In the United States, Día de la Raza has served as a time of mobilization for pan-ethnic Latino activists, particularly since the 1960s. Since then, La Raza has served as a periodic rallying cry for Hispanic activists. The first Hispanic March on Washington occurred on Columbus Day in 1996. The name is still used by the largest Hispanic social justice organization in the nation, the National Council of La Raza.
The Day of the Race was established in Argentina in 1916 by a decree of President Hipólito Yrigoyen. The name was changed to "Day of Respect of Cultural Diversity" by a Decree of Necessity and Urgency 1584/2010 issued by President Cristina Kirchner. Under the likely influence of the Venezuelan government, the statue of Columbus was removed from its original position near the Casa Rosada and replaced by one of Juana Azurduy.

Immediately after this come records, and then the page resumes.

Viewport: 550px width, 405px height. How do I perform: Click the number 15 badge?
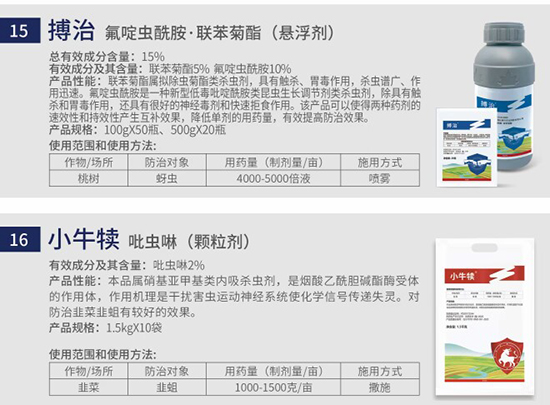pyautogui.click(x=20, y=31)
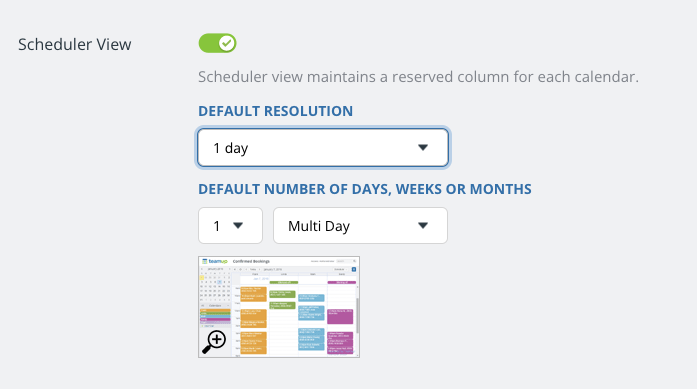
Task: Click the white checkmark knob of Scheduler toggle
Action: tap(227, 43)
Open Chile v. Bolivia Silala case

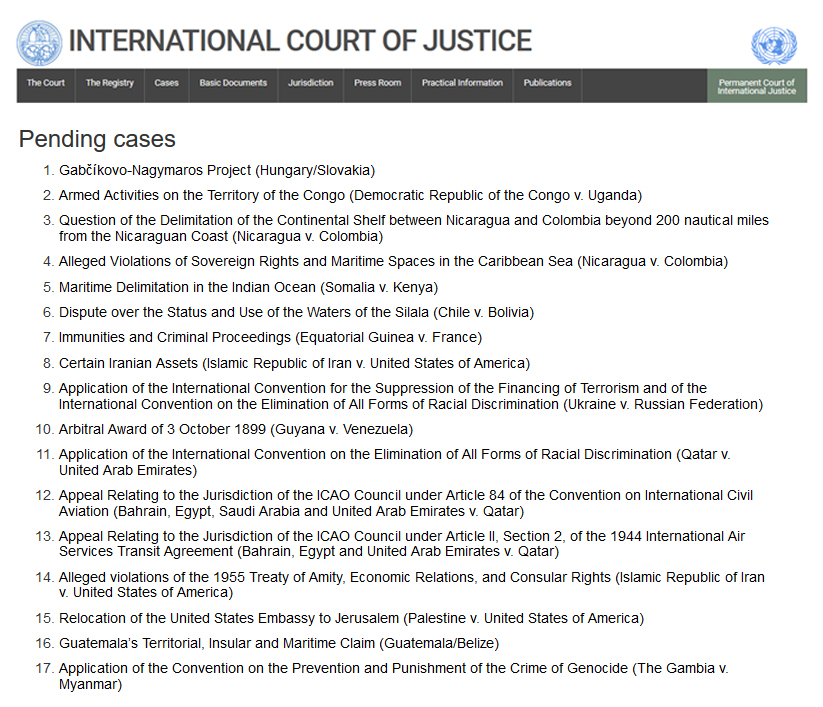coord(296,312)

Colombia, the only country in the world with a name originated from Columbus himself, celebrates El día de la Raza y de la Hispanidad and is taken as an opportunity to celebrate the encounter of "the two worlds" and to reflect on the richness that the racial diversity has brought to the culture.
Between 1921 and 2002, Venezuela celebrated Día de la Raza along with many other Latin American nations. The original holiday was officially established in 1921 under President Juan Vicente Gómez. In 2002, under President Hugo Chávez, the holiday was changed to Día de la Resistencia Indígena (Day of Indigenous Resistance) to commemorate the Indigenous peoples' resistance to European settlement. On October 12, 2004, a crowd of pro-government activists toppled the statue of Christopher Columbus in Caracas and sprayed allusive graffiti over its pedestal. The pro-Chávez website Aporrea wrote: "Just like the statue of Saddam in Baghdad, that of Columbus the tyrant also fell this October 12, 2004 in Caracas". The famous toppling of Saddam Hussein's statue had occurred the previous year.
On September 21, 1994, Costa Rica changed the official holiday from Día de la Raza to Día del Encuentro de las Culturas (Day of the Encounter of Cultures) to recognize the mix of European, Native American (autochthonous populations), African and Asian cultures that constitute modern Costa Rican (and Latin American) culture and ethnicity. In accordance to the Costa Rican labor law, the holiday is observed on October 12. However, should this date coincide with a Tuesday, Wednesday, Thursday or Friday, the employer shall agree that said holiday be postponed to the following Monday. 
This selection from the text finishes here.